What to produce: Read through the lines below for the string "agent" and copy each one that has it.

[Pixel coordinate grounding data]
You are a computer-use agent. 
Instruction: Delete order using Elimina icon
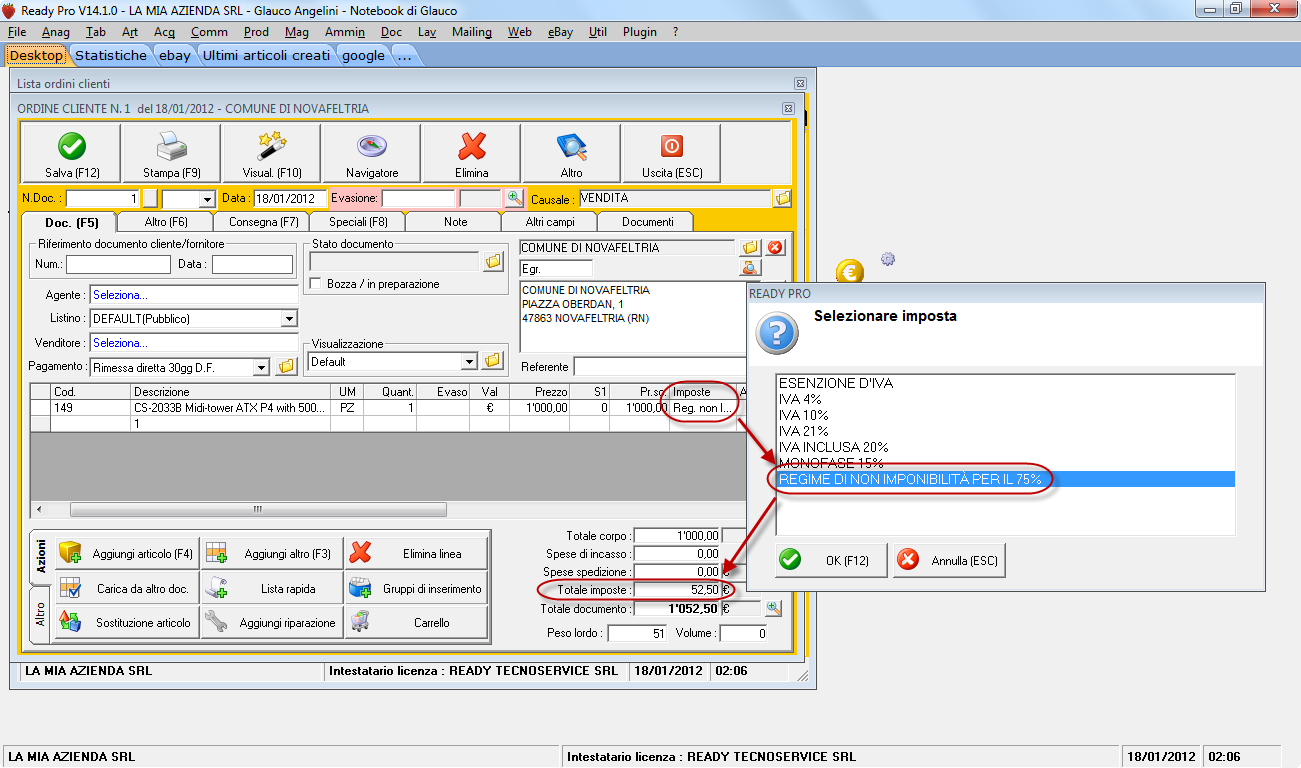tap(471, 153)
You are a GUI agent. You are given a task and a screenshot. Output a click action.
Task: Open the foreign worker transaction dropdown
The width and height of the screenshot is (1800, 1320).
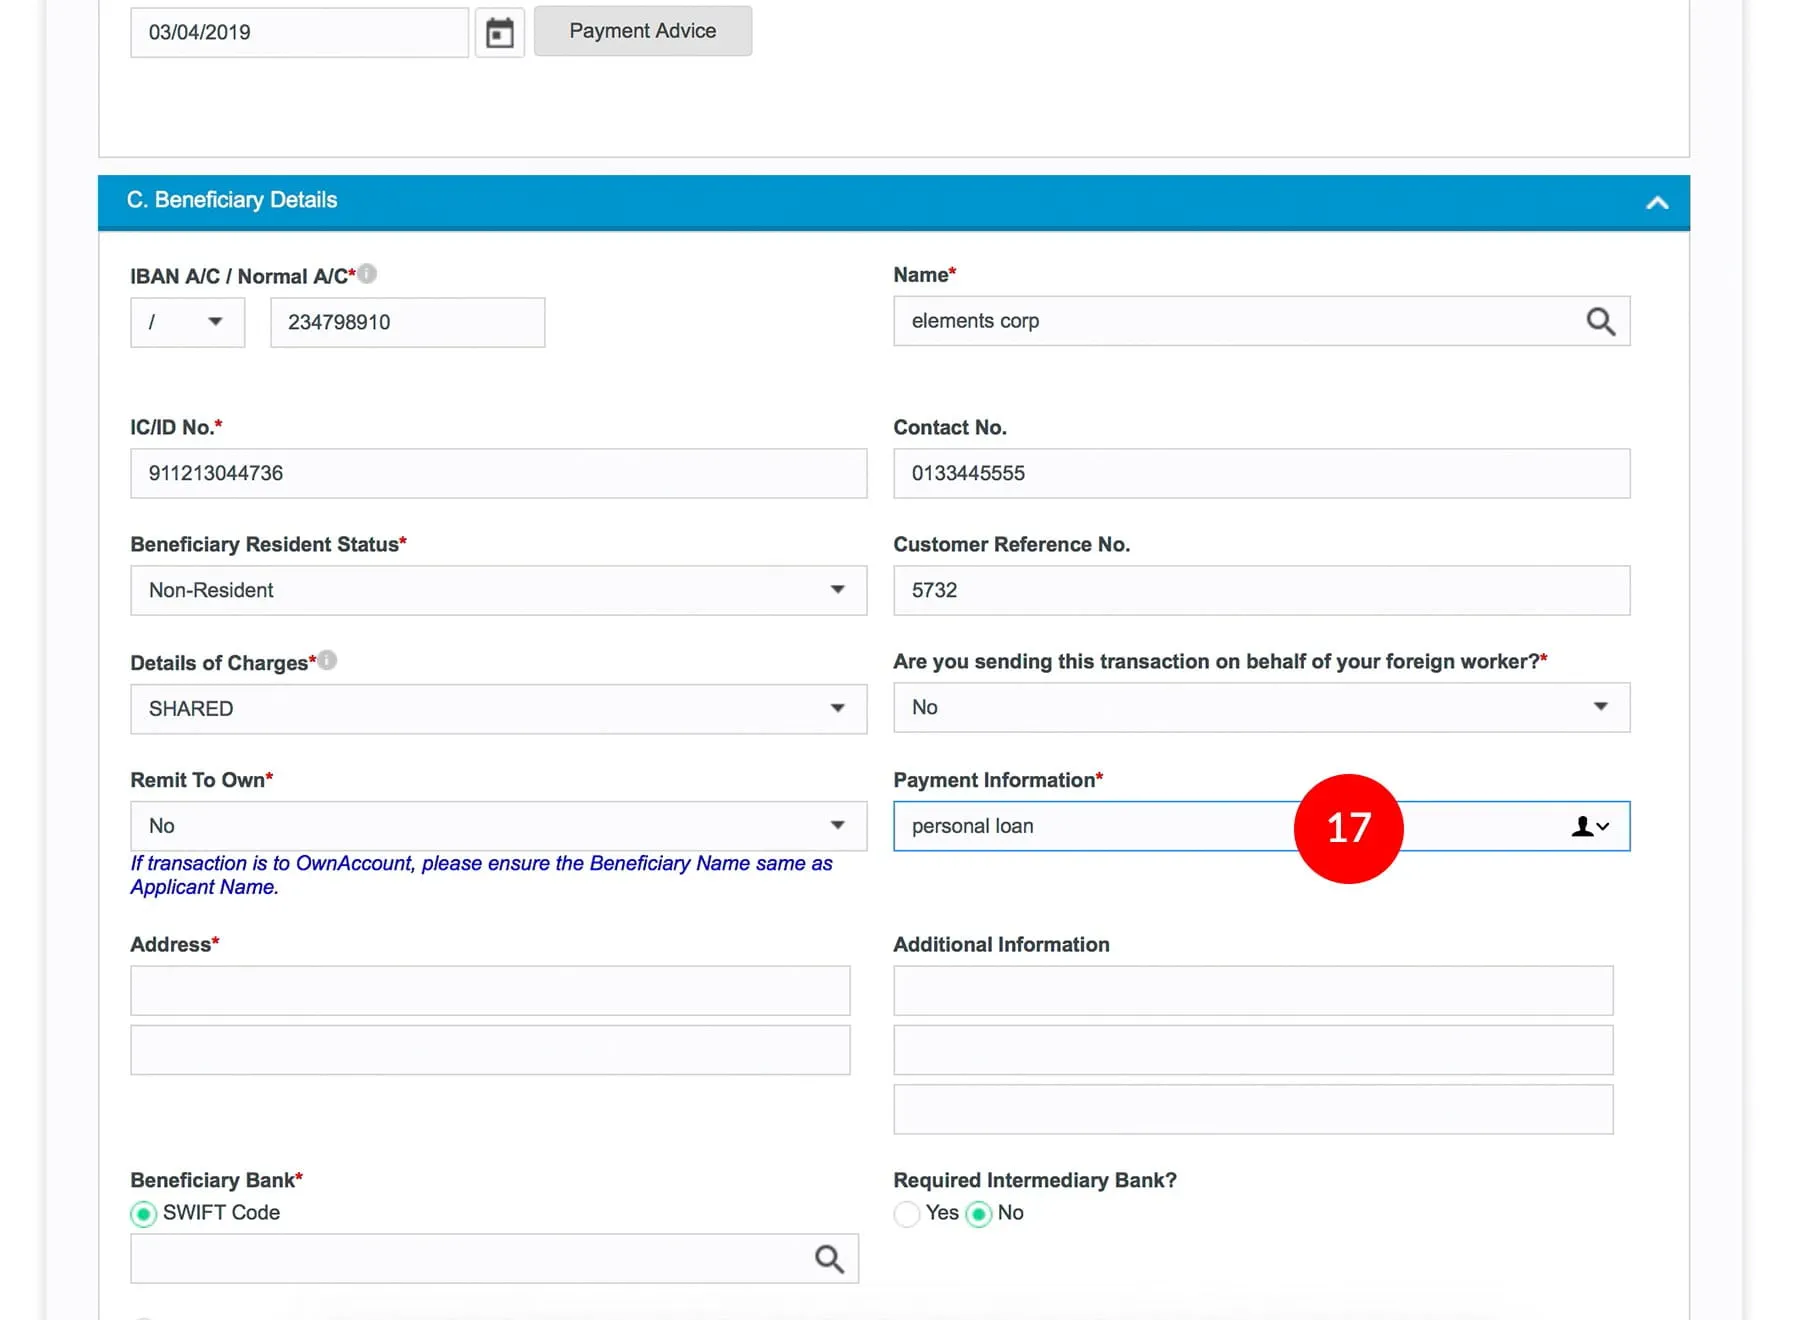1261,707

Response:
You are a computer-use agent. 
You are a GUI agent. You are given a task and a screenshot. Output a click action.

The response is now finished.